Could you resume the astronomy journal below, writing on from its final sentence about the Stellarium presentation?

Excerpt to read.
◆ ◆ ◆ ◆ ◆ ◆ ◆
5:17. I think everything is ready. I'm sure I've forgotten something...

Dinner was cooked.

Brought the portable weather stations out.

Small dinner. We'll have dessert later...

Changed. Jeans, socks (astrocats!), fresh shirt, plus a long-sleeved shirt.

Dude upstairs was impressed. Said he'd turn out the lights. Thanks! I invited them to look at Jupiter or Saturn.

Attached the OTA to the mount. Found the balance is fair WITHOUT the eyepiece. Could I do alignment without?! That's a weird thought...

7:12. Brought more gear out. Configured computer. Connected the USB-serial (Prolific). Checked the assigned port (COM2).

From earlier, I transcribed my measurements. The footprint of the Kendrick tent is 14'3" x 8'3".

7:29. Played with balance of the mount. I was surprised to find with the dew shield on, it was front heavy! I thought it was extremely back heavy. So I slowly added bits. Curiously, with the focuser and 2" mirror and 2" eyepiece, it's not bad...


Tent was dusty, much of it from the old carpet.


When you slew to the moon with the GoToStar system, it automatically goes into "lun" tracking rate. I didn't know that! Clever people.

Tuesday, August 20, 2019

delivered sky show at the DDO

Helped Ron at the final RASC session during the Western Space Camp. I delivered a Stellarium presentation in the David Dunlap Observatory Skylab for the kids.
◆ ◆ ◆ ◆ ◆ ◆ ◆
[Source records]
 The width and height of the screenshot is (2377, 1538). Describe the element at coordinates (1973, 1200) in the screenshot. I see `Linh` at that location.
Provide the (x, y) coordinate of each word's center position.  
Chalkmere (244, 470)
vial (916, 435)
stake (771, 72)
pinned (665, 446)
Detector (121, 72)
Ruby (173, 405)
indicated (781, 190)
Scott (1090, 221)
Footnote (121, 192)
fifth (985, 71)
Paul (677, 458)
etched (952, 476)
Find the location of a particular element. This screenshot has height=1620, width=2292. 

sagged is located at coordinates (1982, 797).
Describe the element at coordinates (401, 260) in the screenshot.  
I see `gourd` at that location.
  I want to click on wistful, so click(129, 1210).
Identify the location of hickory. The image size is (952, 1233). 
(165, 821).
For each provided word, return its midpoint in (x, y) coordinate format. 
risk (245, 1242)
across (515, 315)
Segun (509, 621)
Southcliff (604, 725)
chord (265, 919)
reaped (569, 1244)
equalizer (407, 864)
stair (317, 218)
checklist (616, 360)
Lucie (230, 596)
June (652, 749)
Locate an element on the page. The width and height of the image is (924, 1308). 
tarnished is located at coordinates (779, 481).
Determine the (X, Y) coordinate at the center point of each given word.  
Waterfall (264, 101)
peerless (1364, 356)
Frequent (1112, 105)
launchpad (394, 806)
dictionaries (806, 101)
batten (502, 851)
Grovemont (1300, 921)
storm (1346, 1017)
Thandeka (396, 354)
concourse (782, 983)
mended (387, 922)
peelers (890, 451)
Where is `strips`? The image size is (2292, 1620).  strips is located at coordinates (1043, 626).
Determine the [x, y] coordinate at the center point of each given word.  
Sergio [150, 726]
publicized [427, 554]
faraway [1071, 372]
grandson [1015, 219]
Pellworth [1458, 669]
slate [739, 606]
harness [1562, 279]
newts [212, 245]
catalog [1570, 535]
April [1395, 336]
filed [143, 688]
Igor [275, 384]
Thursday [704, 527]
◆ ◆ ◆ ◆ ◆ ◆ ◆
Answer to this problem.
Before anyone arrived I tidied up the bin for the Skylab equipment. Hopefully this will make for less confusion for the other presenters.

I showed the "pretend" sky at the time and later through the evening. We talked about planets and stars, their favourite asterisms. We talked a bit about constellations and Greek mythology. The Milky Way emerged later in the evening. Only a couple in each group had seen it. Pushed to sunrise. Then I had them fasten their seat belts and we flew to the Sun so to get a good look at the Earth spinning like a top. I tried to show the view from the Solar System Observer point but I couldn't get it to work right. It was sort of OK from Earth.

After the computer sky simulation, I showed how to use our RASC Starfinder. They look forward to getting those.

Lots of energy, enthusiasm, and questions! Fun!

After, Ron and I did some testin' and learnin' in the dome.


Figured out the issue with Stellarium...

Saturday, August 17, 2019

helped at DDO family night (Richmond Hill)

Rhonda and I helped at the David Dunlap Observatory. She ran the crafts room and I flew the 74-inch telescope and did the downstairs and upstairs talks. Aimed at Rasalgethi for our prime target. A lovely gem-like pair. I was assisted by Chris V and Rick Z in the dome. We shook down things on the MallinCam. It's working really well. Did some testing of the ArgoNavis.

Lots of enthusiasm, lots of great kids with great questions. Later in the evening, for members only viewing, we went to M92 and the Spindle galaxy. I had never seen the telescope oriented that way, to the north-west. Neat. Celia was in charge once again for the evening. Lots of thumbs up from our happy customers. The weather turned out beautiful, clear skies amazingly.

Friday, August 16, 2019

looked for gamma Her D

Did a deep dive into gamma Her. Strangeness ensues...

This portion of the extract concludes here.